Jacques Parizeau disait dans son allocution d’appui au Parti Québécois : « C’est avec des idées claires que l’on fait de la bonne politique ». Il a certainement raison si on entend par là qu’il faut savoir ce que l’on veut et où on s’en va.
Personne n’accusera Parizeau de ne pas avoir les idées claires ni Louis Bernard d’ailleurs, deux hommes qui veulent très clairement l’indépendance du Québec. Si ces deux hommes ont la crédibilité et l’honorabilité qu’ils ont aujourd’hui, ils le doivent cependant à leur implication dans un monde qui n’est pas gouverné par les idées claires.
Dans le monde réel, on ne cesse de parler de ses idées et de protester de leur clarté. Il faut
aimer les idées en autant que l’on dise qu’aucun système ne dure. Il faut aimer les idées en autant que l’on admette que les bonnes idées viennent souvent après, après s’être donné la liberté de vouloir, après avoir choisi au-delà de l’appartenance à un système.
Dans le monde réel, on ne cesse d’accuser ses adversaires d’être des têtes molles ou d’être des têtes trop dures. L’expression « idées claires » revient si souvent qu’on est tenté d’y voir un objet de prédication, un outil de polémique.
Les idées claires, on a certainement raison de les prêcher à l’intention des jeunes à l’école quand on leur demande d’ordonner leurs propos. On a certainement raison de les prêcher quand il s’agit de reconnaître sa destination et d’en cerner l’identité.
Le danger surgit quand les « idées claires » viennent secourir des classifications arbitraires, des idées qui en soi ne s’opposent pas mais que l’on veut dresser dans un système d’opposition. Sur le terrain de la politique, on aime les systèmes de contradiction car ils permettent de se dresser dans l’héroïsme.
Lors du dernier référendum, la population voyait très bien le Québec, république souveraine, ne participant plus à un fédéralisme interprovincial tout en participant à une nouvelle union. Cela fit dire au gouvernement libéral de l’époque que la population du Québec en votant n’avait pas su qu’elle se heurtait à une contradiction essentielle et insoluble.
La prochaine fois, s’il y en avait une, la population devrait avoir les « idées claires ». Et on jugerait en haut lieu de la clarté de ses idées. On saurait juger en évaluant la faculté de la population de se soumettre à leur grille, classant les idées réputées essentiellement contradictoires et insolubles.

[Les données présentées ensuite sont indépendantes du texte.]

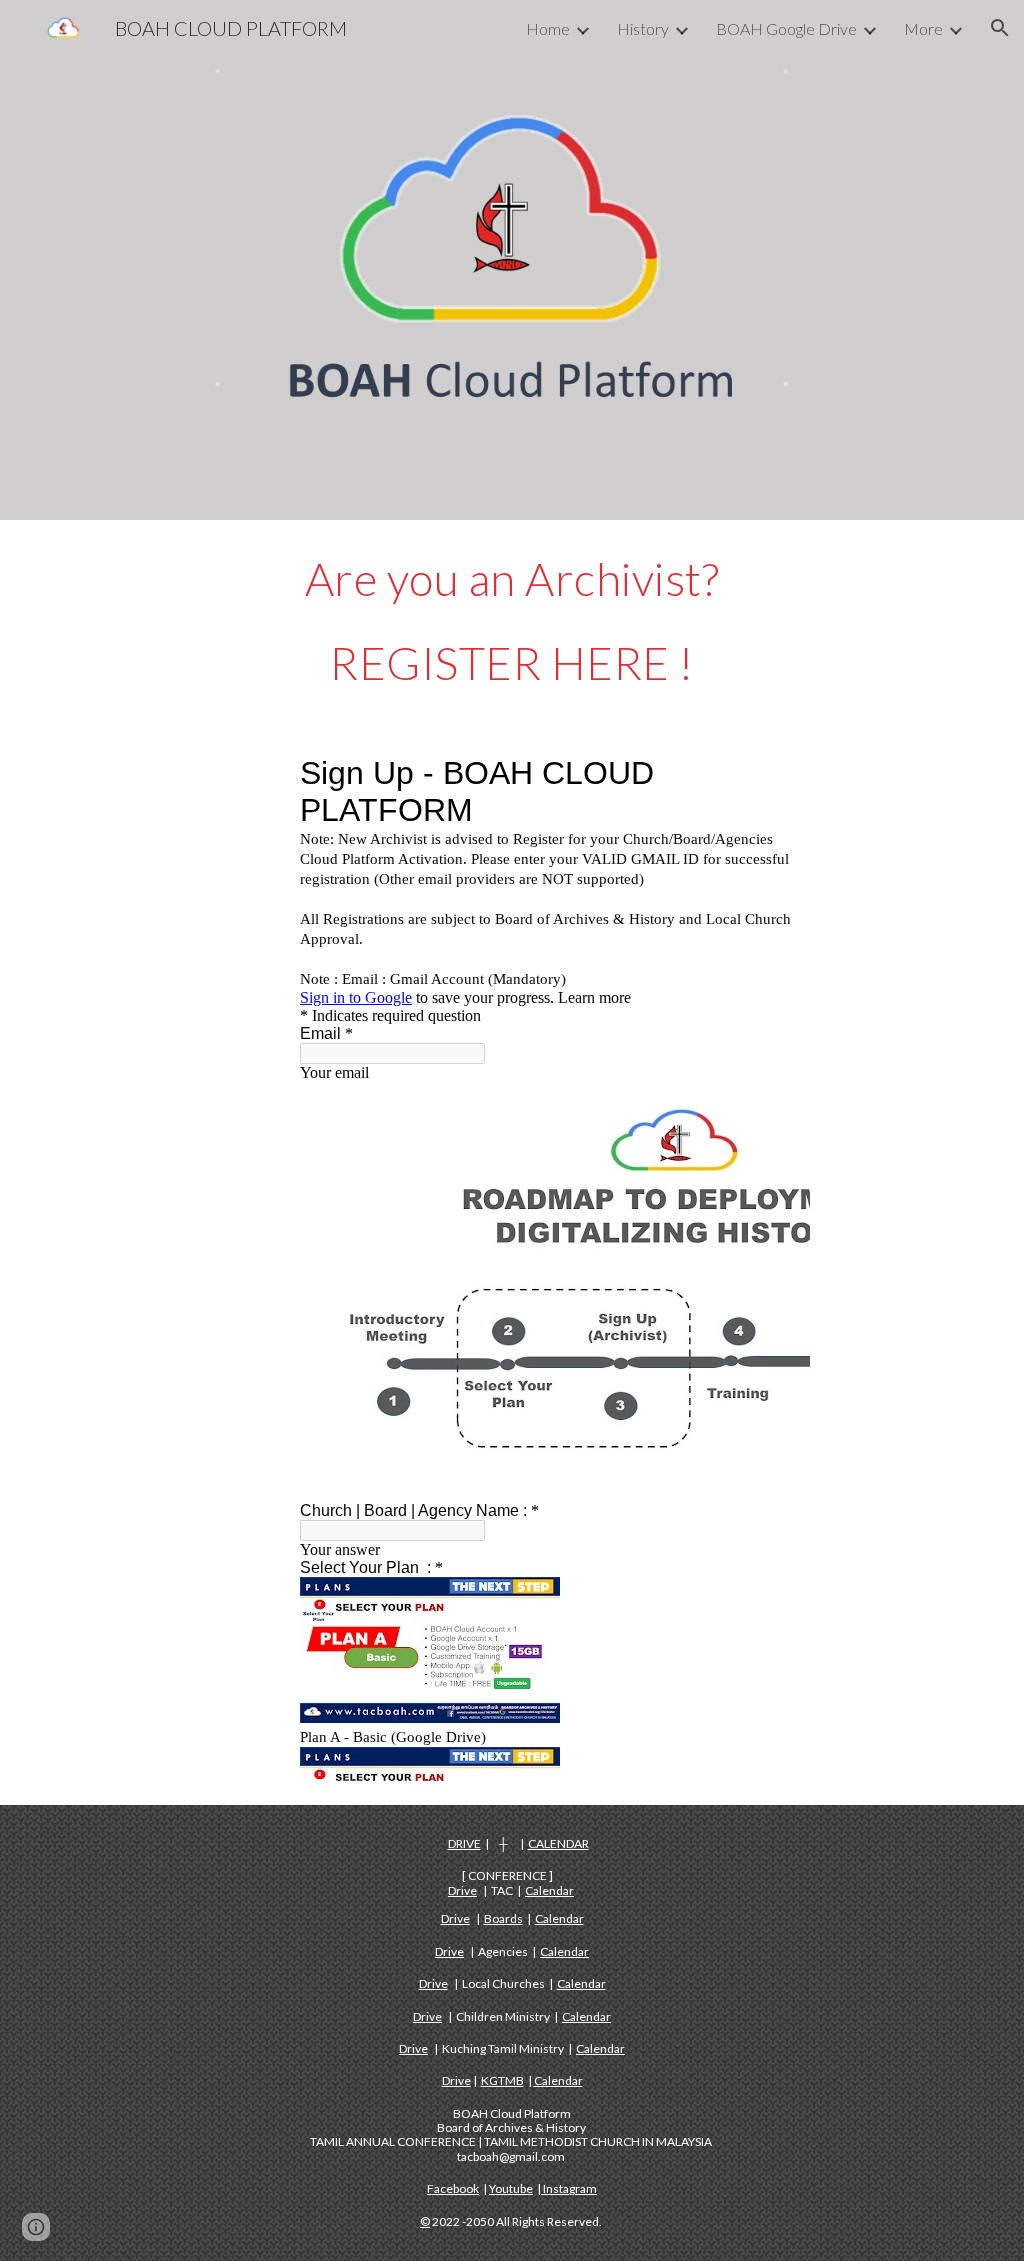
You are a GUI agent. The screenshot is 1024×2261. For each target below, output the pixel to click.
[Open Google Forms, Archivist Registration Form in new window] (772, 773)
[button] (1000, 28)
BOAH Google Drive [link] (786, 28)
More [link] (923, 28)
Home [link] (548, 28)
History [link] (643, 28)
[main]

Les « idées claires » tout à coup sont un objet intouchable à appréhender de l’extérieur, une pure objectivité. Posées de cette façon, les « idées claires » sont un mythe. Nous avons la liberté de définir les idées.
Ce n’est pas parce qu’on est nationaliste qu’on est pas universaliste. Ce n’est pas parce qu’on est indépendantiste qu’on n'est pas inclusif. Ce qui compte c’est le libre consentement du Québec de se définir, de décider de son statut, et de se rallier aux autres nations sous le mode qui lui convient. Qu’on cesse de toujours faire croire que cela est impossible en vertu d’idées transcendantes qui stipuleraient des opposés aussi nécessaires qu’insurmontables.
Va pour les idées claires en autant que l’on sache que beaucoup d’idées claires sont le pur produit d’un dressage. Quand on a accusé la population d’avoir voté oui sans s’être vu dissociée du reste du continent, les ténors fédéralistes ont blâmé le manque d’idées claires. Ce n’était pas un manque de « clarté ». C’est simplement que la population ne s’est pas rendue à l’arbitraire idéologique de la classe politique.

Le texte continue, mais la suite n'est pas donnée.